● Rows from a collection
- - -

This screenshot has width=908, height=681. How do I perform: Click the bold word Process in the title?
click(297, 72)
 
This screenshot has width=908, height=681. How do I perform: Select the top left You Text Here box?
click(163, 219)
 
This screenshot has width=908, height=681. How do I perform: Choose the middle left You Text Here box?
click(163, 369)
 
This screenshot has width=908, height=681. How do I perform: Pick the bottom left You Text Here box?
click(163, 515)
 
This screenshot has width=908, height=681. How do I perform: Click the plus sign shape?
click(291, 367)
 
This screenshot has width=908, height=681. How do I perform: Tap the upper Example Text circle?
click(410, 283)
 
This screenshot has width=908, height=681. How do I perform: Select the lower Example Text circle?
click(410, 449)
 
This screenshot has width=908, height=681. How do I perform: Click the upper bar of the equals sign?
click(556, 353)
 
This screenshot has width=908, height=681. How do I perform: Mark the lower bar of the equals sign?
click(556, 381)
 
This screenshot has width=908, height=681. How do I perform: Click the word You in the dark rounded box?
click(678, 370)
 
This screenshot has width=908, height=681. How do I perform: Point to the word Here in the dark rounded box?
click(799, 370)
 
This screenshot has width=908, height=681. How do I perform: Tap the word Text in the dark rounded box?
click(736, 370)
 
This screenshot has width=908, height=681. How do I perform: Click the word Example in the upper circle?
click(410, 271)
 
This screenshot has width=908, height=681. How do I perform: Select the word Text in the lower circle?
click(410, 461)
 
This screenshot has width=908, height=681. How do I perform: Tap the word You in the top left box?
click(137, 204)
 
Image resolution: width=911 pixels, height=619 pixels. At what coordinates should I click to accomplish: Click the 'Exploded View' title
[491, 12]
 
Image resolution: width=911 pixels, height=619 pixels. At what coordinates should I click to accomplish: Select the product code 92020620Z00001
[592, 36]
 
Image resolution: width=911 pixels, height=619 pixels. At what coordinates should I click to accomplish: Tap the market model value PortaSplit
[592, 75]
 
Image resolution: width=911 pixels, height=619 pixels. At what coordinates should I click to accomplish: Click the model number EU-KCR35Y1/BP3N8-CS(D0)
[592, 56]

- - -

Identify each line in the rows above that contains the string "pixels", and copy every such line.

Image resolution: width=911 pixels, height=619 pixels. At what coordinates should I click to accomplish: Click the 'Exploded View' title
Image resolution: width=911 pixels, height=619 pixels. At what coordinates should I click to accomplish: Select the product code 92020620Z00001
Image resolution: width=911 pixels, height=619 pixels. At what coordinates should I click to accomplish: Tap the market model value PortaSplit
Image resolution: width=911 pixels, height=619 pixels. At what coordinates should I click to accomplish: Click the model number EU-KCR35Y1/BP3N8-CS(D0)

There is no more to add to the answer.